From the Nation - by Katha Pollitt
And the winner is... Iceland! According to the 2009 Global Gender Gap report of the World Economic Forum, the land of glaciers and puffins, population 319,000, is the most gender egalitarian country on earth, with women having closed 80 percent of the gap with men. Finland (2), Norway (3), Sweden (4) and Denmark (7) are in the top ten too, as is New Zealand (5). You could try harder, Spain (17) and Germany (12)--in 2007 you were in the top ten. And O, Canada: 25. Very sad.

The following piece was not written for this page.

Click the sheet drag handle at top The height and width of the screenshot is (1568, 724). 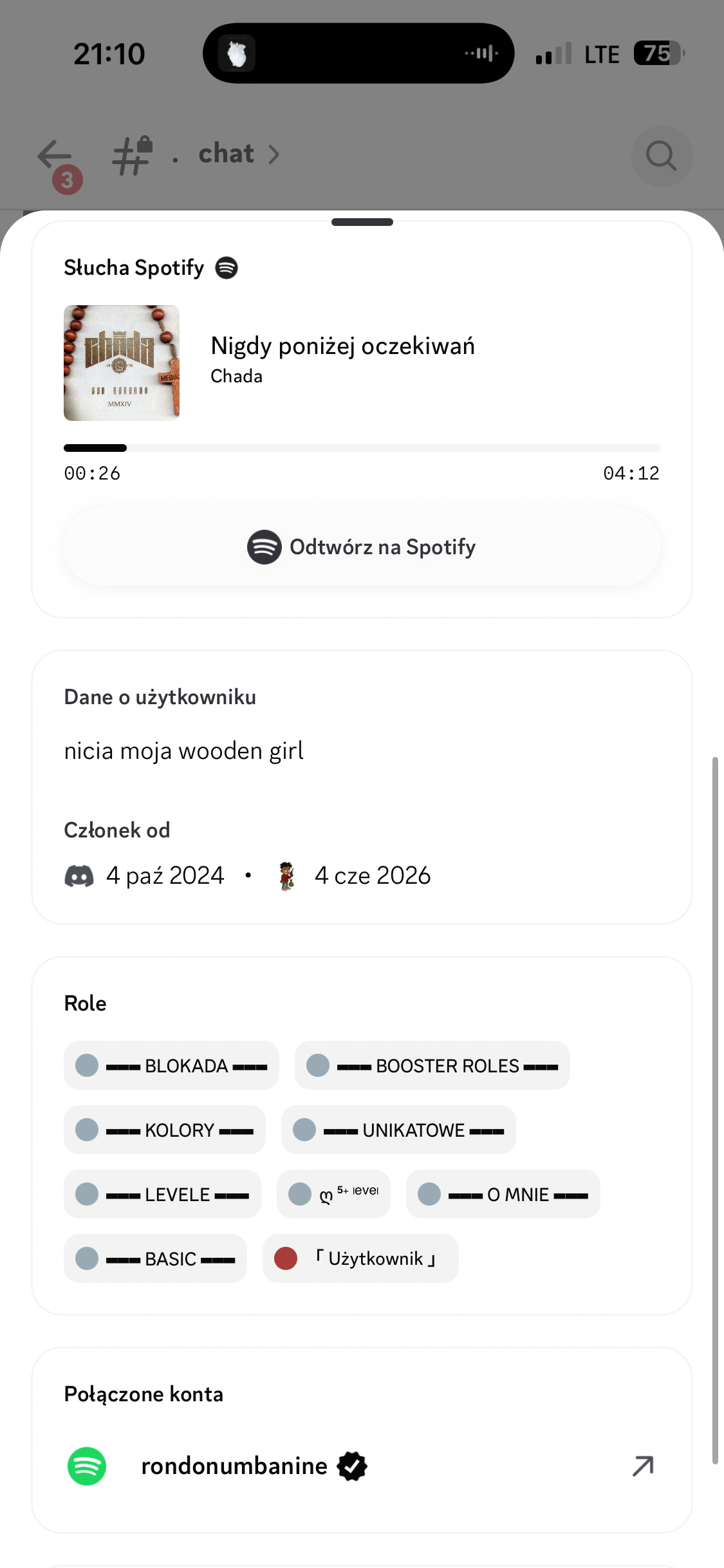click(x=362, y=222)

The WEF measures the gap between women and men in four areas--economic activity, education, health and political representation--regardless of the absolute level of resources. Thus South Africa (6) and Lesotho (10) make the top ten, despite widespread poverty, illiteracy and a raging AIDS epidemic. The way the WEP measures the gap is a bit strange. Among the items not measured are reproductive rights (abortion is banned in Ireland (8), and the Philippines (9), where birth control is also hard to find, so how equal is that?); sexual violence (South Africa has the world's highest rate of reported rape); and legal inequality, to say nothing of cultural practices like forced marriage, child marriage and female genital mutilation, and the disproportionate effect of poverty on women...

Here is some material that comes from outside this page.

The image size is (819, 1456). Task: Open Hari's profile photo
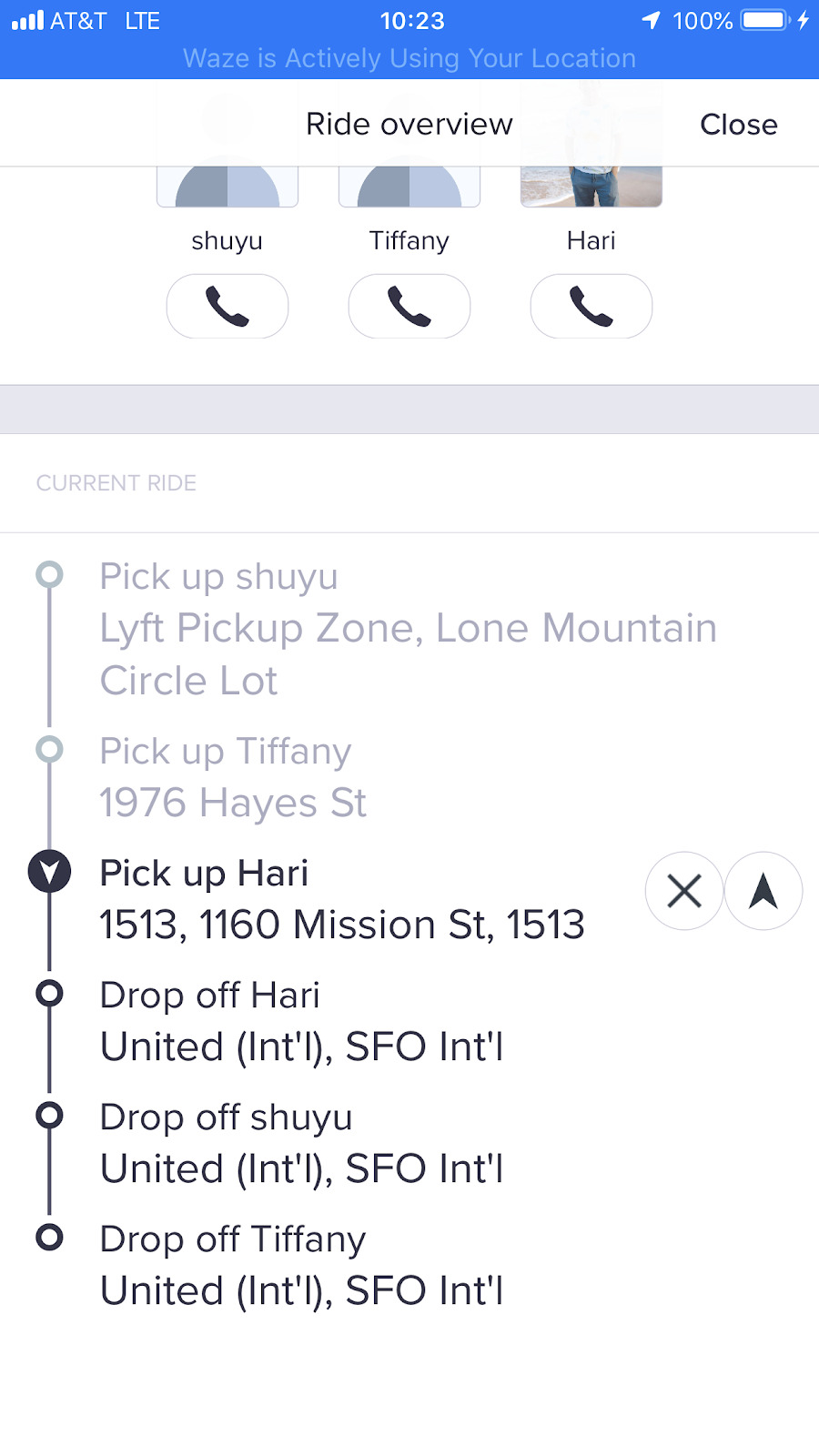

Protracted struggle is the theme of the UN's Beijing Plus 15 conference, taking place in New York as I write. For example, equal access to education was a key goal of the 1990 Beijing Declaration and Platform for Action, and, as the WEF report found, real progress has been made--in many countries, females now outnumber males in schools and universities. But education is no magic bullet. As Mario Osava writes, "females represent a majority at every level of education in Brazil, and the average rate of schooling among Brazilian women is more than one year higher than that of men. Yet women continue to earn 30 percent less than men for the same work, and they occupy a mere 56 of the 594 seats in the Brazilian Congress."
What's the lesson for the United States? Wealth helps, but it's not enough. It's not automatic that as a country becomes richer and more developed men and women become more equal--especially when conservative religion has power, as in the United States and many nations. To an unusual degree, Americans resist "government" solutions to women's inequality as an affront to meritocracy and individual initiative. But without paid parental leave and a reliable system of quality childcare, women will never be able to get much further toward workplace equality than they are now. Scandinavia's extensive and flexible system of support for parents, including single mothers, is one of the major reasons Scandinavia leads the world in gender equality. Similarly, countries with lots of women in parliament--Rwanda is first, with 56 percent--tend to have quota systems, at least at first. The United States seemed to recognize their efficiency and fairness when it supported quotas in Iraq and Afghanistan. But here at home? Hard to imagine.